**Work to be completed**
Swap "Gmail" for "Outlook" in the stretch of material from the line containing "Susannah Tredwell (979, 631)" through the line containing "Software Tools for Editing (1035, 290)", and write out only those lines with everything else unchanged.
*** Stored data
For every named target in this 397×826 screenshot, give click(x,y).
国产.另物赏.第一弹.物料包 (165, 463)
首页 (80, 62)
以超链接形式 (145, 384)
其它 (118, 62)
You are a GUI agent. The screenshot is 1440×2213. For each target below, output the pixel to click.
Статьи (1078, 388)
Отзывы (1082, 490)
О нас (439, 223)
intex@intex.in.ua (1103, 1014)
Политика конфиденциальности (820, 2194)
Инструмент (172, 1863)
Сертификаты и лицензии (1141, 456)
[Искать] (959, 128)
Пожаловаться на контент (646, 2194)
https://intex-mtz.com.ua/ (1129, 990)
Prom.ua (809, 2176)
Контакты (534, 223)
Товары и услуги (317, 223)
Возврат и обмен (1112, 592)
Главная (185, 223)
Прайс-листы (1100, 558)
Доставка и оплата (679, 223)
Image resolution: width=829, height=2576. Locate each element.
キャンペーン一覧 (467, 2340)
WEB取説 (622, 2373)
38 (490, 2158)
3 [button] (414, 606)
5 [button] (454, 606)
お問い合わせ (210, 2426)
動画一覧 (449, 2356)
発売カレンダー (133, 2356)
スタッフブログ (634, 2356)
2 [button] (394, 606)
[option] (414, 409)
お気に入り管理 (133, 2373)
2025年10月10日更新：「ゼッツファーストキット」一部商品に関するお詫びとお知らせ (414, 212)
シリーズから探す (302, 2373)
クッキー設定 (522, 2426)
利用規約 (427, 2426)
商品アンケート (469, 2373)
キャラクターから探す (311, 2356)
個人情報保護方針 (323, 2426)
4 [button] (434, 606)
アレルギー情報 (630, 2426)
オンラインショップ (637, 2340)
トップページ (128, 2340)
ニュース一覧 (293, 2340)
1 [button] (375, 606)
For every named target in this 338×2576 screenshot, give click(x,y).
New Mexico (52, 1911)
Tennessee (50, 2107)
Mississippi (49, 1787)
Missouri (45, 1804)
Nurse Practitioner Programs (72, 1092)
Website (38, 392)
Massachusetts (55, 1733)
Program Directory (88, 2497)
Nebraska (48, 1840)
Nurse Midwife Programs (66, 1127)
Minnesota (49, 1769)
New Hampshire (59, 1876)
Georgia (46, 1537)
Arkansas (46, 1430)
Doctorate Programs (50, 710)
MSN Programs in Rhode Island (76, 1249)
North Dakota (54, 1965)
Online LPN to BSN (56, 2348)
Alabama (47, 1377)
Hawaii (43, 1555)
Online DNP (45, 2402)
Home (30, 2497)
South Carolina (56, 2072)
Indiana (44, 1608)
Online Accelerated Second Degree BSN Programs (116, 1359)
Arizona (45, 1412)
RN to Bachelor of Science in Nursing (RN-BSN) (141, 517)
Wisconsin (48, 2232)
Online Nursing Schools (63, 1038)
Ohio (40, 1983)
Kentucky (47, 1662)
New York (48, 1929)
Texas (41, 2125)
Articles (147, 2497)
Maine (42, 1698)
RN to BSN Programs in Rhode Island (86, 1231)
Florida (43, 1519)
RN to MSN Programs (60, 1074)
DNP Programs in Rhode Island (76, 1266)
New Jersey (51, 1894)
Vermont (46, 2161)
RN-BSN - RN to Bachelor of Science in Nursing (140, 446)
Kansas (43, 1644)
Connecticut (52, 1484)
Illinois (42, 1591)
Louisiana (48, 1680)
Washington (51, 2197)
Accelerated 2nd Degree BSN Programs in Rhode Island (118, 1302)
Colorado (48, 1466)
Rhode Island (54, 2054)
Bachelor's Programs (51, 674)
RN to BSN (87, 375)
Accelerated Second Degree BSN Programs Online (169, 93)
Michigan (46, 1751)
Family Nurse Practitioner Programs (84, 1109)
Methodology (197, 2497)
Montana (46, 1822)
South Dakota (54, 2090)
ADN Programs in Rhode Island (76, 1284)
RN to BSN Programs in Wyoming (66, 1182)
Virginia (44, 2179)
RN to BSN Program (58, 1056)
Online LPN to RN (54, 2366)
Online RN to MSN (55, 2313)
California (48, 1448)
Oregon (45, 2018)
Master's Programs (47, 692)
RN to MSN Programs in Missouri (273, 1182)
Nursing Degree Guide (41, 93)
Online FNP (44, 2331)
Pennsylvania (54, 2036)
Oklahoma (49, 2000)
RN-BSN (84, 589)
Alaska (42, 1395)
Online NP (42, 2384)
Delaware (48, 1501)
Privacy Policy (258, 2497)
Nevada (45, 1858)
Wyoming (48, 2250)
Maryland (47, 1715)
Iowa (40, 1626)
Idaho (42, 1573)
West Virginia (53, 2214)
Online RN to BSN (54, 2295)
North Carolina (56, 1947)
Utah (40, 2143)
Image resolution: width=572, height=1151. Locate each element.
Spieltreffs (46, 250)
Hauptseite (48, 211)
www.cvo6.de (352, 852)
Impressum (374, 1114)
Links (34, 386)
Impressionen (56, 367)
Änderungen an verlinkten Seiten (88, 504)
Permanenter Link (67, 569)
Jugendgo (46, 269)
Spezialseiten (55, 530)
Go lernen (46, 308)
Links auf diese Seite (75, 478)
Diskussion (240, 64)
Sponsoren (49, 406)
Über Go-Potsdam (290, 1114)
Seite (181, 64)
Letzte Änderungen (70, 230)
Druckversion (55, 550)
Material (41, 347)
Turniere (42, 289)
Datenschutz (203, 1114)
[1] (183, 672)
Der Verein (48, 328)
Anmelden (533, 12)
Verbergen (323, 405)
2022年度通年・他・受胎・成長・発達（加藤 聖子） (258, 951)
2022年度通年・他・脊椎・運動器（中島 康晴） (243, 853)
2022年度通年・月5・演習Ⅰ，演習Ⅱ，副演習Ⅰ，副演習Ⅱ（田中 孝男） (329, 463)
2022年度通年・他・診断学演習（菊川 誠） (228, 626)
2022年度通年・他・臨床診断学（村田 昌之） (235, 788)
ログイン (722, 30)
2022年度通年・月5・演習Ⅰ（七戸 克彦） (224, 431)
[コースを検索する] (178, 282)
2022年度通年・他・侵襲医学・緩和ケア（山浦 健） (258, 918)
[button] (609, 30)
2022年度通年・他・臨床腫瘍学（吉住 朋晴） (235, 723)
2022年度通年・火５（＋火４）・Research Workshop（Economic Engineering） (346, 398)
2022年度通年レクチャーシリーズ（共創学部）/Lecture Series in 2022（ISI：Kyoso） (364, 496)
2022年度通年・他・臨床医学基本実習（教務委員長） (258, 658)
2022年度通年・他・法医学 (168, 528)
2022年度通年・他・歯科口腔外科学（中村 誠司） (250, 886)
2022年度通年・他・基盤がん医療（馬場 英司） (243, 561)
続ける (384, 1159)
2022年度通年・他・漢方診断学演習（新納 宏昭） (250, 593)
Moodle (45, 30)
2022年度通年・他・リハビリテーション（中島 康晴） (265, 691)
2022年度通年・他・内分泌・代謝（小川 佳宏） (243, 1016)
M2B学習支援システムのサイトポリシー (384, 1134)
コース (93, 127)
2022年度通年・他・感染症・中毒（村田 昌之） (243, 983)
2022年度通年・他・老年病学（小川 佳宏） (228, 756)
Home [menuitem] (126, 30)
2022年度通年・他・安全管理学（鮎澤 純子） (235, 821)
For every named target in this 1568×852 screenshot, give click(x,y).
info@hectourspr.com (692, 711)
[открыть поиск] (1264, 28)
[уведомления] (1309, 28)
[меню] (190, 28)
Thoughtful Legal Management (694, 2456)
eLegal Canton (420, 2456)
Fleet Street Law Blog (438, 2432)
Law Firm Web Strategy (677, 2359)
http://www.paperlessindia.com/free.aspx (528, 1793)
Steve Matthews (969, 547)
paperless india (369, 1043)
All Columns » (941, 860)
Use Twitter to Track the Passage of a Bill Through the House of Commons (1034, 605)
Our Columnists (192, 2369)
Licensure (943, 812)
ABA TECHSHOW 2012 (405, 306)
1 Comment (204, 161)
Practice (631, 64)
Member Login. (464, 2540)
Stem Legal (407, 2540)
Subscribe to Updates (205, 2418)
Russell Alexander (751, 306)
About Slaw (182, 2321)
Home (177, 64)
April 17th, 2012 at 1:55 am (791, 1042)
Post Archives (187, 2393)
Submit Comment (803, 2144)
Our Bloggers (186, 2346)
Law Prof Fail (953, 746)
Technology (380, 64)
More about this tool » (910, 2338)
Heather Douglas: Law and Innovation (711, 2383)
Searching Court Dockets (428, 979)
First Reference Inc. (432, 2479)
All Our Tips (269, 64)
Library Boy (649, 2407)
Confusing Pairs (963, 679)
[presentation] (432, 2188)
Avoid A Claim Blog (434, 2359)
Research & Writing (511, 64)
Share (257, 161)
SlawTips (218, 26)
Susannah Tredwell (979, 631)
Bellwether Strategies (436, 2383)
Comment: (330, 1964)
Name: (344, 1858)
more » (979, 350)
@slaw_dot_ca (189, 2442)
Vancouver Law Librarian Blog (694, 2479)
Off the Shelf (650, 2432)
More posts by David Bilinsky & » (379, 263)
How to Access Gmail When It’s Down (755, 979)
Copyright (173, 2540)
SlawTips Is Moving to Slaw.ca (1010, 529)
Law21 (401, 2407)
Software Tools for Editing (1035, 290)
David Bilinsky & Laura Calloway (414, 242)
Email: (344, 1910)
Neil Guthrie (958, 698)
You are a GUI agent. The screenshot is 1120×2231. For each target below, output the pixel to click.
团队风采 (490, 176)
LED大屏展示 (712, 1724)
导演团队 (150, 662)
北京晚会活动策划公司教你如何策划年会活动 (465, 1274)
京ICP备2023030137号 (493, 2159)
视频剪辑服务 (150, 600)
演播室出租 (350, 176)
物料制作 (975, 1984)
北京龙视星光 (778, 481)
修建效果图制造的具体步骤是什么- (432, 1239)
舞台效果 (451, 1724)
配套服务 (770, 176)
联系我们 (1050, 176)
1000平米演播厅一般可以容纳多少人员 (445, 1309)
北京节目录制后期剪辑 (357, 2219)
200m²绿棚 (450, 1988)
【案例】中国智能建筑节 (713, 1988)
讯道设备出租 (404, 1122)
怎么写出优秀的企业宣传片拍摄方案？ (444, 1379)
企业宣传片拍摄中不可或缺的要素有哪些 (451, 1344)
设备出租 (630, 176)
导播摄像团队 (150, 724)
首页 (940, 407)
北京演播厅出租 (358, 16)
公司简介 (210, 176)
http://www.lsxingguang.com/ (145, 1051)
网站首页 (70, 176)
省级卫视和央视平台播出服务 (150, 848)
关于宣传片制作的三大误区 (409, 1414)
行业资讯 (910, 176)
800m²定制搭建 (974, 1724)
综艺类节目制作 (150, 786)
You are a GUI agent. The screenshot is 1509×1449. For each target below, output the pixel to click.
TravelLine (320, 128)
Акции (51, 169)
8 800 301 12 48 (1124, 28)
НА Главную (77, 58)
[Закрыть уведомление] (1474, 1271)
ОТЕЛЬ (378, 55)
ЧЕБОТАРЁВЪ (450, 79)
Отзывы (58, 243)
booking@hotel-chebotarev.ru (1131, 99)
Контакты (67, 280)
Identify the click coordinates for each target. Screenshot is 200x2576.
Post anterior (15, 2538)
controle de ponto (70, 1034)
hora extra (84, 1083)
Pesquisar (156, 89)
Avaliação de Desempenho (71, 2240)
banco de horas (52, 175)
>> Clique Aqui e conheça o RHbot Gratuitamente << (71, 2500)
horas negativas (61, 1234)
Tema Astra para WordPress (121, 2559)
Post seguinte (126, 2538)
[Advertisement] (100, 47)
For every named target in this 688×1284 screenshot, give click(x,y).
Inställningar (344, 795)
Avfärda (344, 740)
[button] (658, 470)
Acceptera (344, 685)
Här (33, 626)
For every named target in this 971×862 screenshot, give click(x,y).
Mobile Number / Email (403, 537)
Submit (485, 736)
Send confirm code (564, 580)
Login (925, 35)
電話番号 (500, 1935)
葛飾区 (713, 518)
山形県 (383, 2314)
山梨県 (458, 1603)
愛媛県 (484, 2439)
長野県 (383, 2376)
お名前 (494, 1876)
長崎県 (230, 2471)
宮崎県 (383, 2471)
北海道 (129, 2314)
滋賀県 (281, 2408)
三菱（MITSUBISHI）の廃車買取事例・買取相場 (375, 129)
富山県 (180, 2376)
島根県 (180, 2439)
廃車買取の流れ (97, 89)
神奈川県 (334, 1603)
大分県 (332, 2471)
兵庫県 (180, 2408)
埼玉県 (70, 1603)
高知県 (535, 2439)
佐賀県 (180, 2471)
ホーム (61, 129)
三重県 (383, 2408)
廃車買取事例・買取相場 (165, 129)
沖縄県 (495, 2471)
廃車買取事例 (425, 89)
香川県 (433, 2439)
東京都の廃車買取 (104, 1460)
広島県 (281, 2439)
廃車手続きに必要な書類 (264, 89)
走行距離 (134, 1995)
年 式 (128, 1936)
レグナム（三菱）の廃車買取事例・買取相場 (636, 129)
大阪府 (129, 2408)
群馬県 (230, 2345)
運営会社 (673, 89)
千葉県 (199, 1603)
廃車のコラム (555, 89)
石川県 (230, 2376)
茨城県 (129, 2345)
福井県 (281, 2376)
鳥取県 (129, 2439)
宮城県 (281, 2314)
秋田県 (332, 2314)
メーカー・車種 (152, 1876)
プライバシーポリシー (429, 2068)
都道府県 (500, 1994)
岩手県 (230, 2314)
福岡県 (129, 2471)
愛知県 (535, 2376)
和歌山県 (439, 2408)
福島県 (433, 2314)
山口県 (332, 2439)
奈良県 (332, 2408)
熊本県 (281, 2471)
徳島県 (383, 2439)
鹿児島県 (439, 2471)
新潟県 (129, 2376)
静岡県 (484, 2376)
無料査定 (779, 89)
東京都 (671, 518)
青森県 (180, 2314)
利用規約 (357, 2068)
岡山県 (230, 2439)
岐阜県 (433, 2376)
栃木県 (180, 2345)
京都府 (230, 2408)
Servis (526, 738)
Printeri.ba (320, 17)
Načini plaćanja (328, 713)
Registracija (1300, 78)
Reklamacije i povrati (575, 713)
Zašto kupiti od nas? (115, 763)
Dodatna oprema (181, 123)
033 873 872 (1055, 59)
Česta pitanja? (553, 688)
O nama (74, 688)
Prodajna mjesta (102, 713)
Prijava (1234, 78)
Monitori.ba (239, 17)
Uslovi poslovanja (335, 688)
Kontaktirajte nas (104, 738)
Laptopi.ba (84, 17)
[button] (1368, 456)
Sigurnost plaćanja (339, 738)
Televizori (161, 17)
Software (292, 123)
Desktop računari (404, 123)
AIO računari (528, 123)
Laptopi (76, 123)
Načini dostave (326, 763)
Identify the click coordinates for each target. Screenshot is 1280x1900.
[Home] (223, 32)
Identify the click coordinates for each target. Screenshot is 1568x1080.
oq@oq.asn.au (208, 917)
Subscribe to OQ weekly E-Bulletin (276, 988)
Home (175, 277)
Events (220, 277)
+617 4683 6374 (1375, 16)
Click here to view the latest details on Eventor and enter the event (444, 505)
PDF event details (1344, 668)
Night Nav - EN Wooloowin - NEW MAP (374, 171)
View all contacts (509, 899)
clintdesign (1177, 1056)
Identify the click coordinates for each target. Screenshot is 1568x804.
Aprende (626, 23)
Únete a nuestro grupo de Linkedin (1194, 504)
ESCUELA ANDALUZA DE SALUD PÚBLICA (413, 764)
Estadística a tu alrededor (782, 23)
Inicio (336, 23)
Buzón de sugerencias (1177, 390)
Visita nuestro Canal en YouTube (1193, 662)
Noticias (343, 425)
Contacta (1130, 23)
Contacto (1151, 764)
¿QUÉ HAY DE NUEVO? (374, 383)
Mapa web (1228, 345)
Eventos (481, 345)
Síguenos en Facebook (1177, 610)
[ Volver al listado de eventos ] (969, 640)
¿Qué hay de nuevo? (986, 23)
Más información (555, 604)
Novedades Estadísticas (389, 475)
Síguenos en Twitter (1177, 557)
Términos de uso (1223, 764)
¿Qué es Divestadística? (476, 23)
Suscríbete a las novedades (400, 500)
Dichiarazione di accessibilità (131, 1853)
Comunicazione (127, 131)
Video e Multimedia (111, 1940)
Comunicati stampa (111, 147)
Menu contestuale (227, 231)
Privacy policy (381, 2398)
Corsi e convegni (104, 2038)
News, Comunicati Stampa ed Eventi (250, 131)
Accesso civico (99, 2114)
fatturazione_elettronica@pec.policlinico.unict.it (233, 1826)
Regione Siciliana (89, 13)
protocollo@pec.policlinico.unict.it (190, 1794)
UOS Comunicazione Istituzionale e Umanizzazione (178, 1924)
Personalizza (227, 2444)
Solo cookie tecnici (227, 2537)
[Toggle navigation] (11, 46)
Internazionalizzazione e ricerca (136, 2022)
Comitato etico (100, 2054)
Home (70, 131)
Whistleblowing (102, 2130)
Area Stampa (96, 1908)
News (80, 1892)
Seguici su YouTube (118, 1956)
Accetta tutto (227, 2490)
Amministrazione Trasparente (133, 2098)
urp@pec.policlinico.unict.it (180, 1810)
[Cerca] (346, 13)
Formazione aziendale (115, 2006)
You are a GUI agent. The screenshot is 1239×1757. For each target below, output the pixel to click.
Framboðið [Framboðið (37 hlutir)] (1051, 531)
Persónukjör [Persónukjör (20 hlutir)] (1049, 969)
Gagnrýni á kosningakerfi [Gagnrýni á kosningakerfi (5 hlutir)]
******
**Complete output**
Susannah Tredwell (979, 631)
Bellwether Strategies (436, 2383)
Comment: (330, 1964)
Name: (344, 1858)
more » (979, 350)
@slaw_dot_ca (189, 2442)
Vancouver Law Librarian Blog (694, 2479)
Off the Shelf (650, 2432)
More posts by David Bilinsky & » (379, 263)
How to Access Outlook When It’s Down (755, 979)
Copyright (173, 2540)
SlawTips Is Moving to Slaw.ca (1010, 529)
Law21 (401, 2407)
Software Tools for Editing (1035, 290)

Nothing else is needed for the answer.